Faith enables us to trust in God, hope enables us to look forward to the promises of God, but love enables us to imitate God. As we grow in faith and hope we should be growing in and better imitating the love of God in our lives. If we are failing to display and live in the love of God, we are failing to be imitators of God, and therefore all we do, even if in the name of God, is useless.

Opposite of Love

Opposite of Love

My pastor asked us a question last Sunday that really stuck with me. “What is he opposite of love?”

Promptly, we all replied “hate”. If you are like me, that was your reply as well. But what he said hit me pretty hard.

“The opposite of love is selfishness.”

Love is patient and kind; love does not envy or boast; it is not arrogant.

1 Corinthians 13:4

I want to challenge you for a moment to think of this differently than we normally do. We automatically relate this verse to loving others, but let’s take a moment to think about self-love and self-care.

‘And a second [commandment] is like [the first]: You shall love your neighbor as yourself. ‘

Matthew 22:39

How can we love our neighbors if we don’t first love ourselves? It is simple – not very well.

We usually think of self-care and selfish actions. We think that if we put ourselves first then we are selfish, so we neglect the self-care in an attempt to avoid that selfishness. The problem is not the actions of self-care, but the intentions. When we take care of ourselves, show ourselves love, allow ourselves to breathe, relax, enjoy things for the sake of our own amusement, but with the intention and purpose of taking care of and loving ourselves so that we can in turn love others better, treat others more kindly, tackle work, family, life less stressed and more productively – that is the right way to love yourself. Love yourself so that you can then love others better. If we don’t love ourselves well, how can we possibly listen to commandment two and “love others are yourself”?

Selfishness is the opposite of love. Selfishness is not just putting yourself above everything else, your wants above others’, but it is also the act of neglecting yourself for the sake of others. Neglecting your own needs tells God you don’t trust His commands and teachings, and that you think you know better than He. It also says you don’t trust God with your stresses, anxieties, and most importantly with your life. But let me tell you; when you let God lead you in every way and appreciate His teachings, listen and follow His instructions for your life, that is love.
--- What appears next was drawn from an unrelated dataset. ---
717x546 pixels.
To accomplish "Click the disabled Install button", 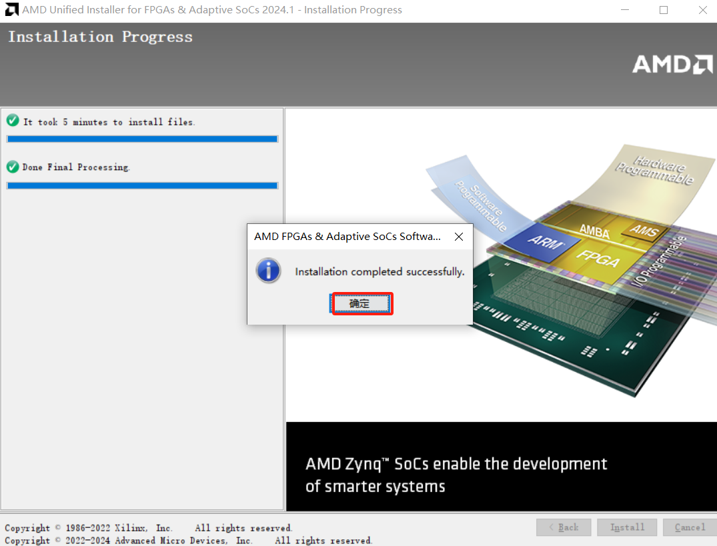I will click(x=626, y=527).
‘And he said to him, “You shall love the Lord your God with all your heart and with all your soul and with all your mind. ‘

Matthew 22:37

Love God by being obedient, and by respecting and following His commands and instruction, which includes all kinds of ways to have self-care. So don’t be afraid to take a step back, take a little “me” time, collect yourself, refresh, breathe, and appreciate yourself in a healthy, God-centered way. Self-love is important. Self-care is not selfish with the right motives.